It’s celebrate the earth week and green is the new black. Looking around my neighborhood of Williamsburg, Brooklyn, what I don’t see enough of is green. It ranked 20th in New York Magazine’s best place to live issue last week with one of the reasons being poor access to green space. To be sure, McCarren Park is great. Saturdays there is a wonderful farmer’s market (love the fresh flowers and crazy variety of mushrooms), there is community composting (North Brooklyn Compost Project), and a dog park (way too many dogs in this neighborhood). This Sunday there is an Earth Day Celebration from 11am-4pm. But this teeny tiny park is being stretched thin — on a sunny day, it seems all 125,000 people living here (according to New York magazine) try to grab a patch of green.

This human morass is what I am thinking of when I say nay to how some high-flying developers foresee remaking the Domino Sugar Factory and the adjacent waterfront area. The idea is on display at the Center for Architecture and it’s called “The New Domino“. I understand the city’s desire to remake the waterfront. Brooklyn Bridge Park has completely transformed an area once full of dilapidated warehouses; there is more to come as the development continues to snake down Brooklyn’s edge. Plans for the East River waterfront in Manhattan and a park for Governor’s Island are equally ambitious.
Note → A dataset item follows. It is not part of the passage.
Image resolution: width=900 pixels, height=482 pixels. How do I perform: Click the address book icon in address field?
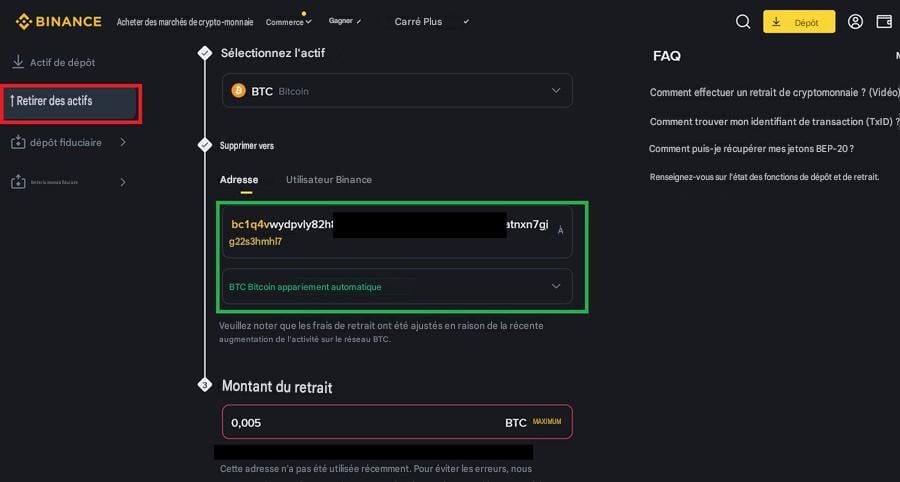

So why does our waterfront get uber-expensive high rises and not enough green? Brooklyn Bridge Park will also have apartment and hotel buildings in what a New York Times article calls the “encroachment of private development on what should be public space.” But this New Domino is even worse with several tall cookie cutter towers. That’s not green, that’s black.

One of the many reasons I love this neighborhood is because it is short. I have a view of the Williamsburg bridge lights over 15 blocks away and I can see how the traffic is flowing on the BQE. And I love that Domino factory; my Dad worked there for many years. I would like for it to continue to exist in some way – perhaps housing for families which is in dire need in this ‘hood – but the area around it should all be green. Sure the North 5th Pier is a neat walkway with views of Manhattan, but it’s not green, it’s a wood path and the East River State Park needs a serious facelift.

I want a real park, real green spaces, and I don’t want to live in Park Slope.